Consumer Reports News: August 03, 2011 04:53 PM

Folks, we have a winner. In the ultimate battle of the bulbs, Philips has won the L Prize, also known as the Department of Energy’s Bright Tomorrow Lighting Prize. Philips won with an LED bulb that replaces the 60-watt incandescent bulb. The LEDs will be in stores in early 2012, says Silvie Casanova, a Philips spokesperson.

To win, Philips had to design a bulb that met very high standards and the result is a dimmable LED that uses 10 watts of electricity, emits a soft, warm color, diffuses light evenly, and is brighter than a typical incandescent bulb. The LED must also be highly accurate in revealing the colors of objects and skin tones, and be bright enough to use for more than 25,000 hours—that’s more than 22 years if used three hours a day. In lightbulb lingo, the Philips LED produces over 900 lumens, has a color temperature of 2700 Kelvin, and a Color Rendering Index of 90 or more. Independent labs evaluated the bulbs and field-testing was extensive. More than1,300 of these LEDs were installed in sites across the country and assessments were done by utility and energy-efficiency organizations.

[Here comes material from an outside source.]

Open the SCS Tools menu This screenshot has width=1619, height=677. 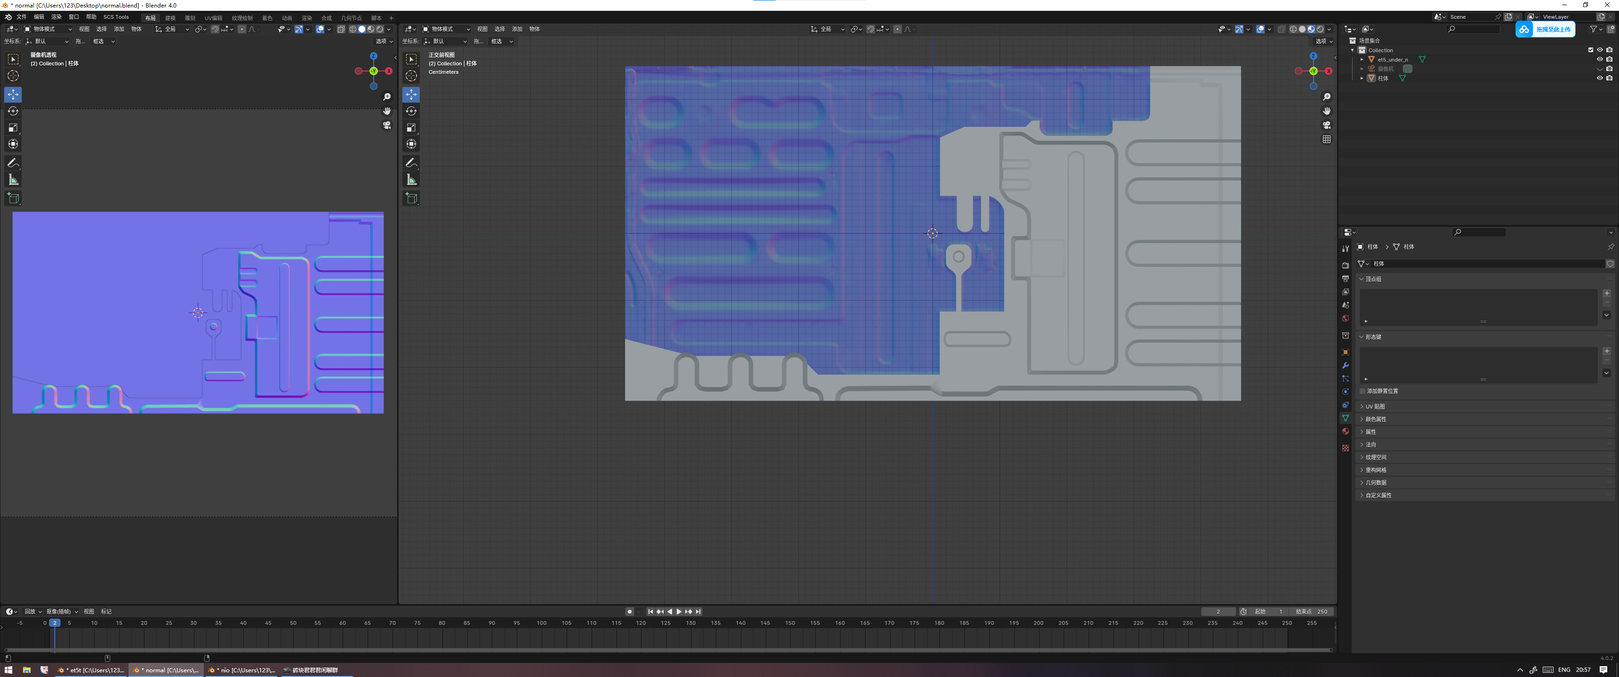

This is the first government-sponsored competition to fast-track efforts to find replacements for two of the most widely used inefficient bulbs, the 60-watt incandescent and the PAR 38 halogen bulb. Philips is the only manufacturer to submit a bulb for the 60-watt category; GE and Lighting Sciences Group have sent letters of intent. The DOE’s website states the agency will evaluate up to two more entrants. All L Prize winners are eligible for promotions with DOE partners, including utility companies, but only Philips claims the $10 million cash prize.

Philips hasn’t released the price of its prize-winning bulb, but the DOE’s original guidelines said the winning LED should sell for about $22 at first, with rebates and other incentives factored in, then drop significantly in the following years.

Next month Consumer Reports will release its first ever test of LEDs. Because it wasn’t for sale at the time of our testing, this particular Philips bulb wasn’t included but we will have Ratings of 10 LEDs and 26 compact fluorescents that are 60-watt equivalents.